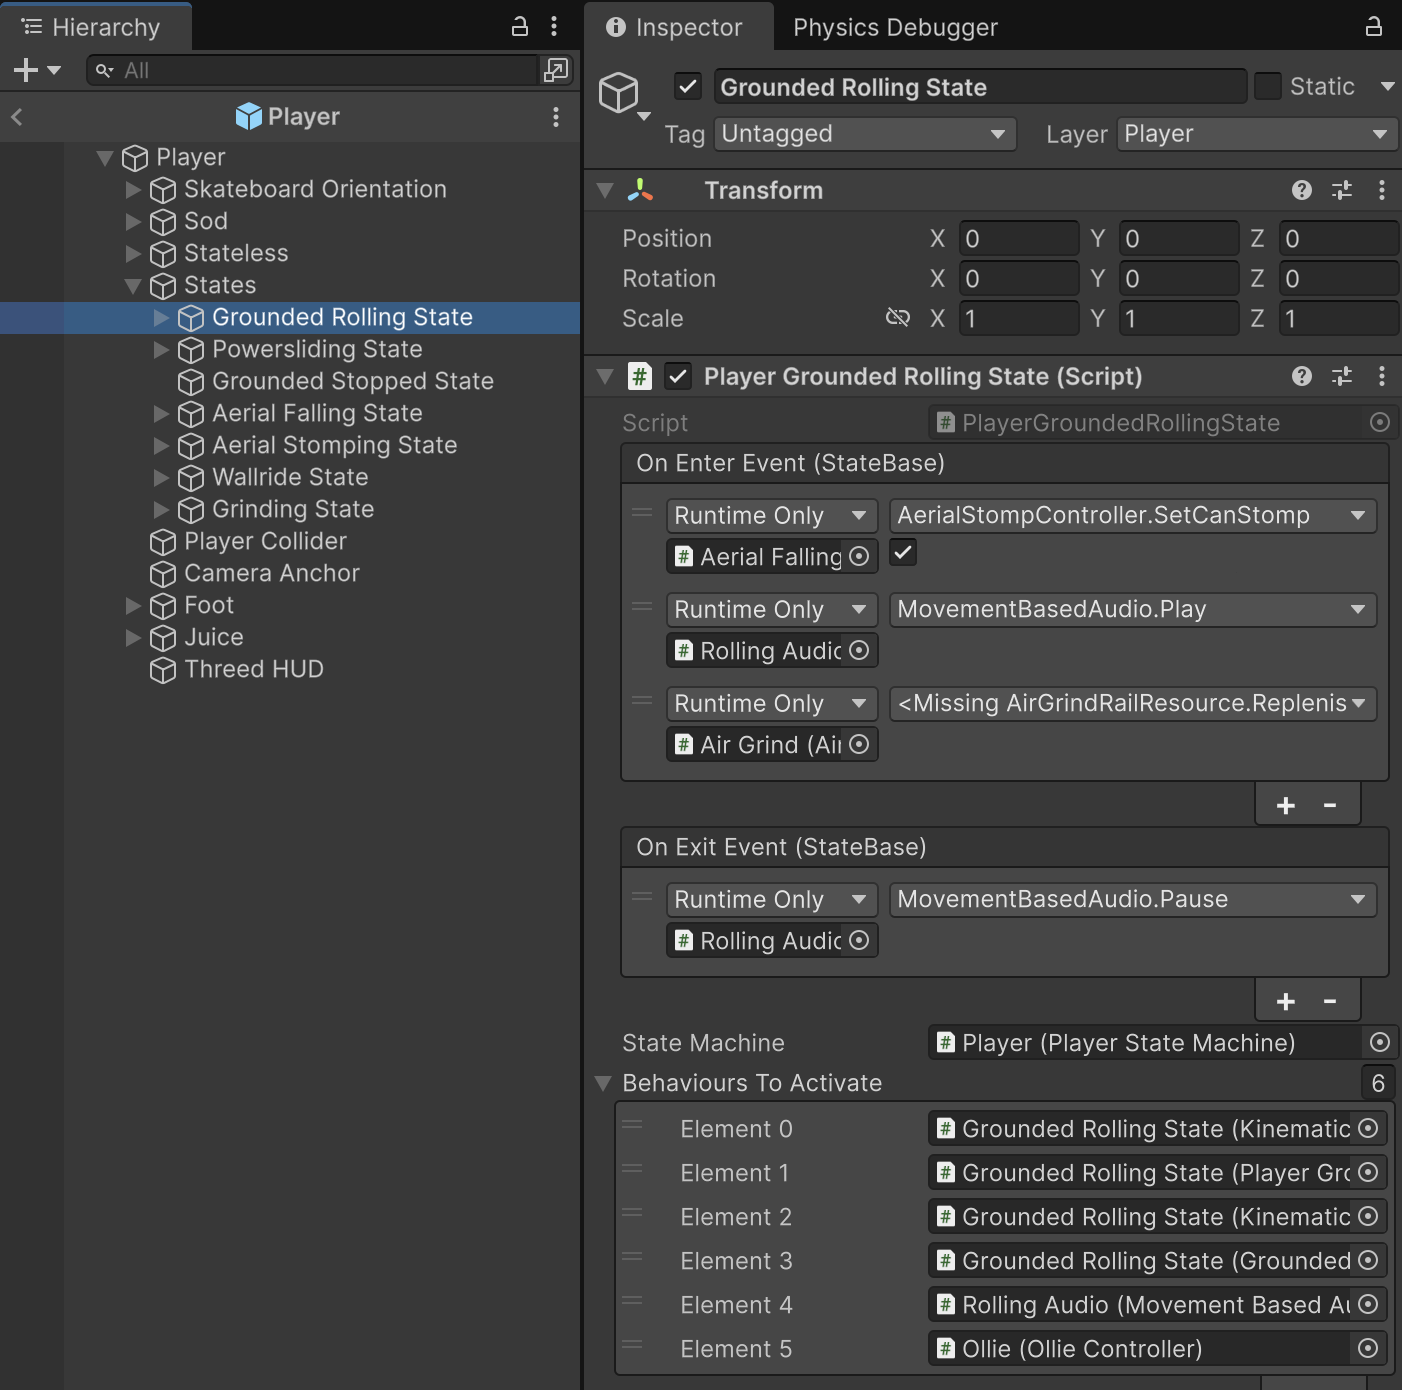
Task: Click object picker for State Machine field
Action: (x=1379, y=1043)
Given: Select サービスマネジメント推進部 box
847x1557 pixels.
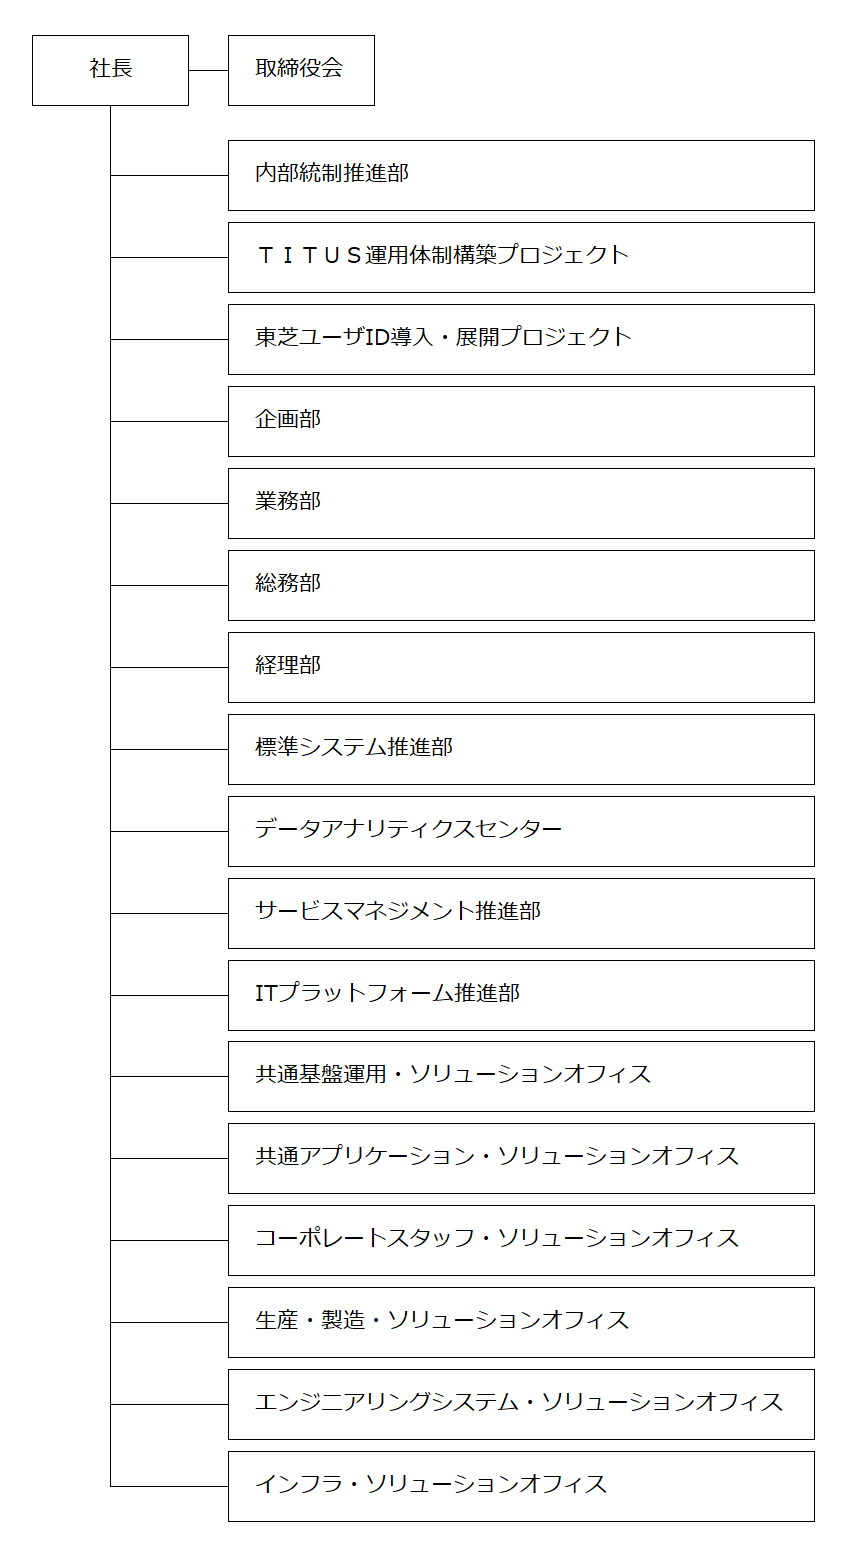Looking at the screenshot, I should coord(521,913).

==================================================

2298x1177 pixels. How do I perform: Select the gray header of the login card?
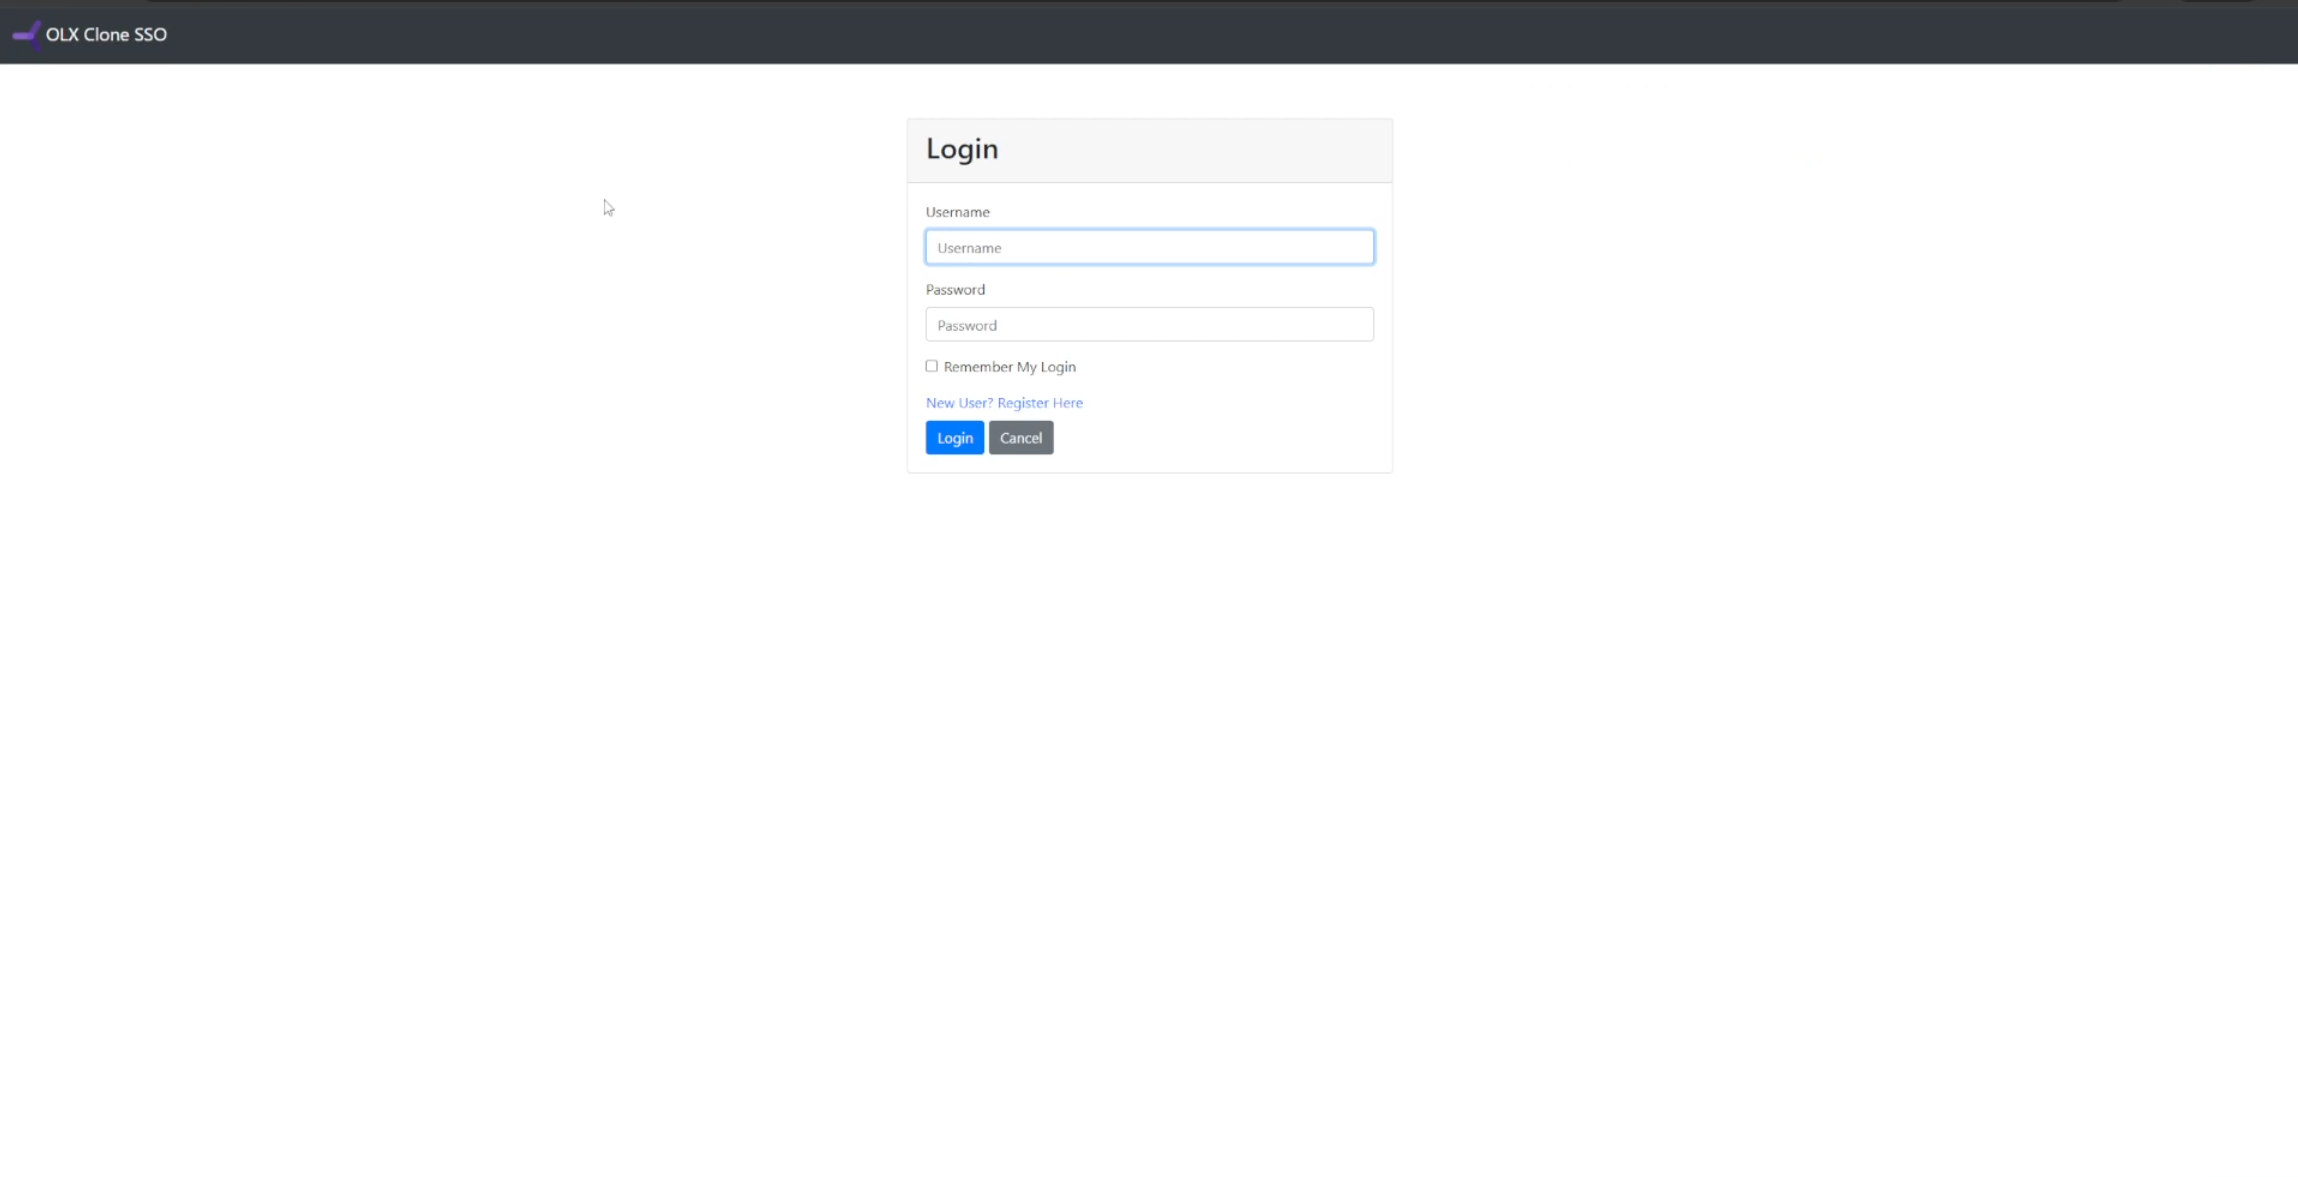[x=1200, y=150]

==================================================

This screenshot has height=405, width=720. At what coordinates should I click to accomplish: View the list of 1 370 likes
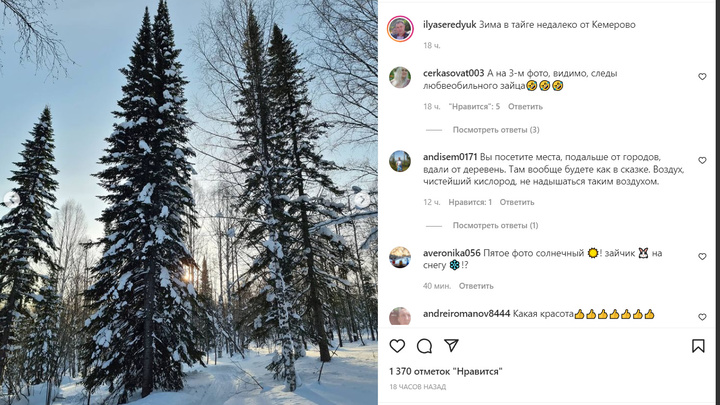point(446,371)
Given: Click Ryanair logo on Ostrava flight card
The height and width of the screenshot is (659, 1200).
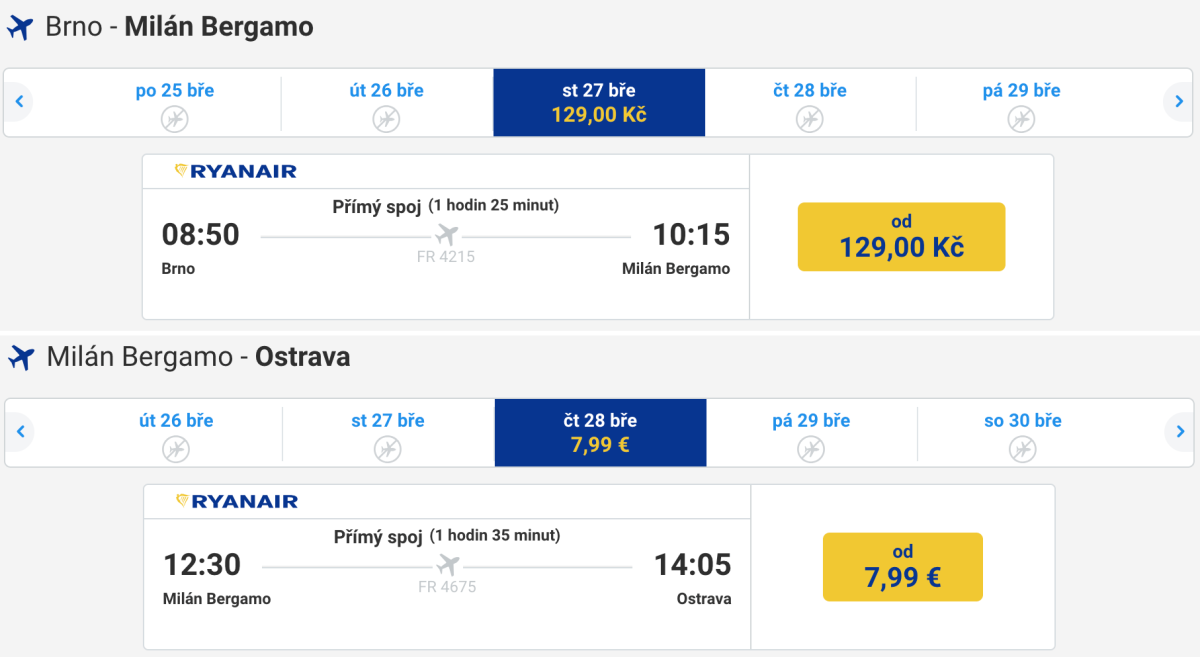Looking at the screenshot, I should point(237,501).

==================================================

Given problem
Could you put everything in the listing from the line containing "Given: Click Ryanair" down to the line containing "Looking at the screenshot, I should point(237,501)." into a JSON list of strings, one string per line, with blank lines and the pictures left out?

Task solution
[
  "Given: Click Ryanair logo on Ostrava flight card",
  "The height and width of the screenshot is (659, 1200).",
  "Looking at the screenshot, I should point(237,501)."
]